Europe's Largest Pension Fund Scales Back US Treasury Investments
ABP, the Netherlands-based pension fund and Europe's largest with over €500 billion in assets under management, has significantly reduced its holdings of U.S. Treasuries. Between March 2025 and September 2025, the fund's investment in U.S. government bonds decreased by approximately €10 billion. This reduction saw ABP's U.S. Treasury exposure fall from over €29 billion to roughly €19 billion, representing a cut of over a third of its holdings.
Strategic Reassessment and Diversification Efforts
The substantial reduction in U.S. Treasury holdings by ABP signals a strategic pivot in its investment approach. While ABP has not provided a single definitive reason for the move, analysts and reports suggest a combination of factors. These include evolving risk management and yield-seeking strategies in a changing global macroeconomic environment, as well as a desire for greater diversification across geographies and asset classes.
Concerns over the financial stability of the U.S. and its assets, alongside geopolitical considerations, have also been cited as influencing factors.
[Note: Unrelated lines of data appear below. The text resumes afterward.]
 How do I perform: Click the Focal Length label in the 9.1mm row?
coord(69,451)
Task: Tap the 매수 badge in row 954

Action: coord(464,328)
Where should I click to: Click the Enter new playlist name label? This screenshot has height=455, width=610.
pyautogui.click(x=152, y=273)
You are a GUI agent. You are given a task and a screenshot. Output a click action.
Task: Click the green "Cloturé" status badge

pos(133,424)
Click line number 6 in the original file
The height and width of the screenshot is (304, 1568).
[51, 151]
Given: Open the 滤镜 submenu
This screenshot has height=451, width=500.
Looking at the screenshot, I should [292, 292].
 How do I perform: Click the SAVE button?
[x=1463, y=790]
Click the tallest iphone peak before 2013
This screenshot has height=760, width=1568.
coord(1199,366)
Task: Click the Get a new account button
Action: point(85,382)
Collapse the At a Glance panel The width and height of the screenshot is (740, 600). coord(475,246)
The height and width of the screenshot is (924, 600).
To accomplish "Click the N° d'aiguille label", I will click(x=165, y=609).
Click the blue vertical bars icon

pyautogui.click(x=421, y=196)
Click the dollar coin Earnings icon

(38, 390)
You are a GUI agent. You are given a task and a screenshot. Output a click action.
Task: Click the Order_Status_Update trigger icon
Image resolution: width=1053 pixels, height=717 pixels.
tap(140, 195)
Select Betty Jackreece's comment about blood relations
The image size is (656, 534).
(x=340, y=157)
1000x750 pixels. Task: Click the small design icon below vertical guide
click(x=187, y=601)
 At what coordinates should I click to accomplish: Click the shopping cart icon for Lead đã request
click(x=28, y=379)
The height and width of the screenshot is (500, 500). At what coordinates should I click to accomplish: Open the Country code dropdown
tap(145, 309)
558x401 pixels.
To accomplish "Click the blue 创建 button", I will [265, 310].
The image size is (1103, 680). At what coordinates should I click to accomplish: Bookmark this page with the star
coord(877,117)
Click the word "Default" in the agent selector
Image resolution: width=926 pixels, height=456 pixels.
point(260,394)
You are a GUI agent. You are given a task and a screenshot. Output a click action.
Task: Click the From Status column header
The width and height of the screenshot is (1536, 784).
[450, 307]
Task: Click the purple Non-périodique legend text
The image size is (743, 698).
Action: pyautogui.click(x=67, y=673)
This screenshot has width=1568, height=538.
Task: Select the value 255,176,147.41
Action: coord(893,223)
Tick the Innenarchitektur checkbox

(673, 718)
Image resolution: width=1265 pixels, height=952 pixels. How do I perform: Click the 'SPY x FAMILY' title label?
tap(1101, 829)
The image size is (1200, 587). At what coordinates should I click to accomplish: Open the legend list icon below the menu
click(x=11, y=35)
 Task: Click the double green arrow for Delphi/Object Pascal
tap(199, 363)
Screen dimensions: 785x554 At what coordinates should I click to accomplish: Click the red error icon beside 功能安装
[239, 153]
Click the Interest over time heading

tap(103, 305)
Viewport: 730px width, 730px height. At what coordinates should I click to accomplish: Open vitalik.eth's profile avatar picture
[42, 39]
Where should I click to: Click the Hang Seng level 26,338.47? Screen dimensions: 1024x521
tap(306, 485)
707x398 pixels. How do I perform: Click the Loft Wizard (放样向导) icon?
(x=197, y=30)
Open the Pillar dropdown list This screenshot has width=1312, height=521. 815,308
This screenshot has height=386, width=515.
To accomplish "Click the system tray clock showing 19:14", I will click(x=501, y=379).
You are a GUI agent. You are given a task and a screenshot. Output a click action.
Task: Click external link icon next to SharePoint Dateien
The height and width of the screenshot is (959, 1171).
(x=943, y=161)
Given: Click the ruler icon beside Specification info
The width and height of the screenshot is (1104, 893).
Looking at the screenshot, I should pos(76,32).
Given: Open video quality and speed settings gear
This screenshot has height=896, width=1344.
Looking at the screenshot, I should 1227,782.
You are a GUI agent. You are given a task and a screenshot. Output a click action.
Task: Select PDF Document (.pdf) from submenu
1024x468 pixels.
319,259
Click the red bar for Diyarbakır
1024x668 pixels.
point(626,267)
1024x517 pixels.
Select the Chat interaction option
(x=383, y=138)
Experts indicate that the decline was primarily driven by ABP's decision to actively sell or refrain from purchasing new Treasuries, rather than being solely attributable to a decrease in bond prices. The fund's spokesperson acknowledged that 'multiple factors influence the fund's investments in government bonds, including a country's fundamental situation and prospects.'
Shift Towards European Bonds and Broader Trends
The funds divested from U.S. Treasuries have largely been reallocated to other fixed-income assets, particularly European sovereign bonds. ABP increased its holdings in Dutch, German, and Belgian government bonds during the same period. For instance, the fund added an additional €3 billion in Dutch government bonds and over €6 billion in German state bonds. Other reallocations included inflation-linked bonds and private infrastructure debt, aligning with a broader strategy to enhance portfolio yield without significantly increasing credit risk.
This move by ABP is not isolated, as other institutional investors across Northern Europe have also shown increasing caution regarding U.S. assets. Danish pension funds, such as AkademikerPension, and Swedish pension fund Alecta have similarly reduced or exited their U.S. Treasury holdings, citing issues like fiscal discipline and geopolitical tensions. This trend underscores a potential shift in sentiment among major European investors concerning long-dated U.S. debt amidst global economic uncertainties.
5 Comments
Bella Ciao
Moving investments to European sovereign bonds might strengthen regional economies, which is positive. Yet, this significant shift could also be seen as a vote of no confidence in the global financial system, potentially unsettling markets further.
ZmeeLove
Reducing US exposure makes perfect sense given their fiscal issues.
Africa
The desire for diversification is understandable, and local investments can be beneficial. But, the sheer volume moved suggests a deeper concern about the US economy, which could have broader implications beyond just ABP's portfolio.
Muchacho
Cutting ties with the dollar is a dangerous gamble for a pension fund.
Habibi
US Treasuries are still the gold standard. This is a huge mistake!